The Hurt’s also had an iron works with foundry and rolling mills down by the Derwent on the site of the large factory complex now occupied by the Litchfield Group of Companies, and next to the Ambergate Sports and Social Club, whose lush sports ground lies between road and river.

In recent years the area has attracted a number of new industries, especially along the Nottingam road which is industrialised most of the way to Sawmills and Bullbridge.Modern Ambergate certainly caters well for the traveller with the Corner Cafe standing opposite the Hurt Arms, whilst a hundred yards away, beyond St.Anne’s Church, whose construction was paid for in 1892 by local businessman and benefactor Joseph Glossop, stands a large Esso petrol station. In between is Ambergate Post Office, which is also a general store, off-license and newsagent – and has a pleasant tea-room and cafe at the rear.

Opposite the church, Newbridge Road climbs steeply past the school built in 1898 and up to the main hillside residential area where dwellings spread across the east bank of the Derwent, all the way to the top of the hill where Toadmoor Lane meets the old high road to Belper and Ripley.

Directly opposite on the west bank of the river and stretching to the skyline is Shining Cliff Wood with the well known and popular Youth Hostel.

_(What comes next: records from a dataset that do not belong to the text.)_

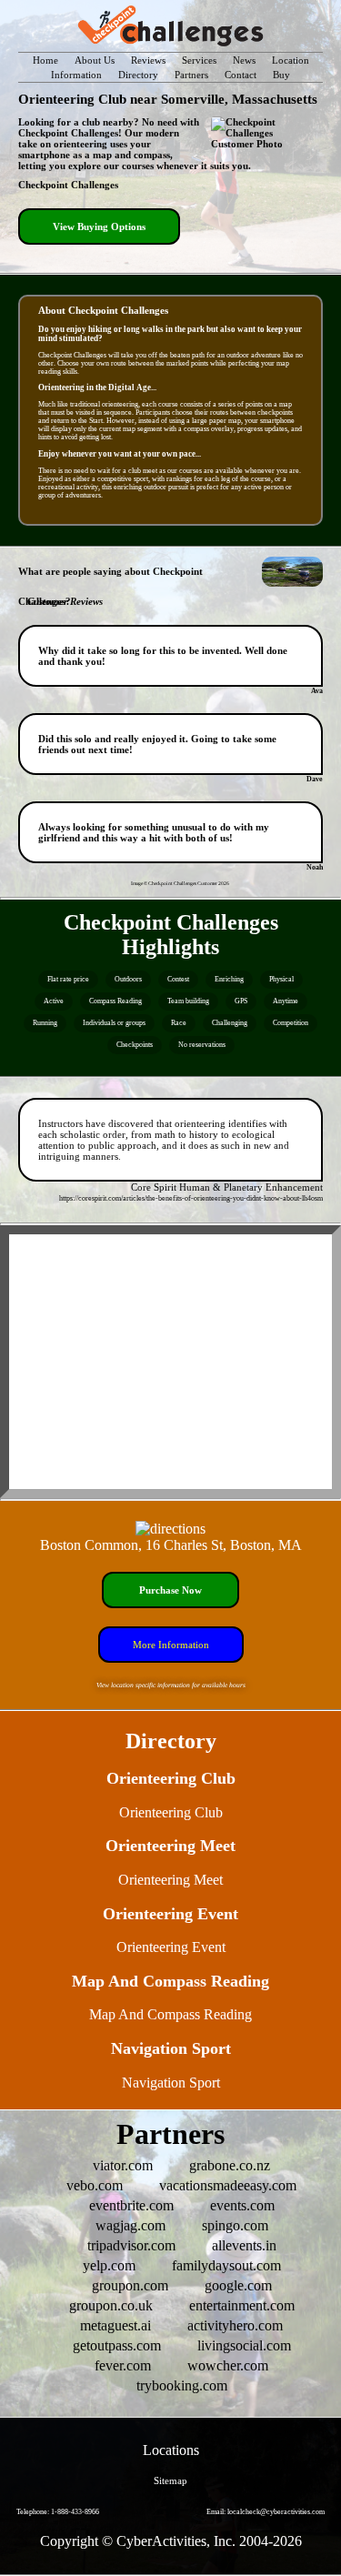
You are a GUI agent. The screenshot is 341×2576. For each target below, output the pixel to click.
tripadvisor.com (131, 2245)
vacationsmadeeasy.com (227, 2185)
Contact (240, 74)
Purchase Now (170, 1590)
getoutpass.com (117, 2345)
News (244, 60)
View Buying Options (99, 226)
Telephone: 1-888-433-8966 (57, 2512)
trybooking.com (181, 2385)
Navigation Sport (171, 2082)
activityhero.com (235, 2325)
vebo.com (94, 2185)
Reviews (148, 60)
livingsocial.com (244, 2345)
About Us (95, 60)
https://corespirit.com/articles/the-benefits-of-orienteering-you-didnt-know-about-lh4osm (191, 1198)
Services (199, 60)
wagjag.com (130, 2225)
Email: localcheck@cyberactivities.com (265, 2512)
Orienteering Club (171, 1812)
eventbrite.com (131, 2205)
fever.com (123, 2365)
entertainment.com (242, 2305)
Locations (171, 2450)
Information (76, 74)
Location (290, 60)
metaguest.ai (115, 2325)
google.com (238, 2285)
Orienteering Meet (170, 1879)
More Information (171, 1644)
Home (45, 60)
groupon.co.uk (111, 2305)
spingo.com (235, 2225)
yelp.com (109, 2265)
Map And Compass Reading (170, 2014)
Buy (281, 74)
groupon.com (130, 2285)
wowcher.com (227, 2365)
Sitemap (170, 2480)
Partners (191, 74)
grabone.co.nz (229, 2165)
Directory (138, 74)
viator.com (123, 2165)
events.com (242, 2205)
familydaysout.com (226, 2265)
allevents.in (244, 2245)
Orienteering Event (171, 1947)
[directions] (170, 1529)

The wood is managed by the Woodland Trust for the Forestry Commission and the footpaths through it provide splendid scenic walks with fabulous glimpses of the Derwent Valley and views of Crich Stand away to the north.

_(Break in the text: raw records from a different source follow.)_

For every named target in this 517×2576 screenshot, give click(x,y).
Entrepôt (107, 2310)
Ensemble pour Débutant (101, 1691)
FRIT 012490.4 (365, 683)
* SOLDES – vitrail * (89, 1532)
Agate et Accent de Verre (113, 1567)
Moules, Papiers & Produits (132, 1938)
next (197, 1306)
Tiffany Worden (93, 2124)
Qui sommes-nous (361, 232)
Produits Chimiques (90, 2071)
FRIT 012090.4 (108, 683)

The pace of change and development from canal, to road, to railway, followed by mass demolition of the Victorian infrastructure has been so rapid that Ambergate has a kind of transitory atmosphere, always busy, always changing, always on the move. But it’s beauty and charm lies in it’s permanent and natural features, in the quieter, peaceful places where anglers and herons alike haunt the river bank in search of the abundance of fish which lure them here beside the eternal flow of the tranquil Derwent.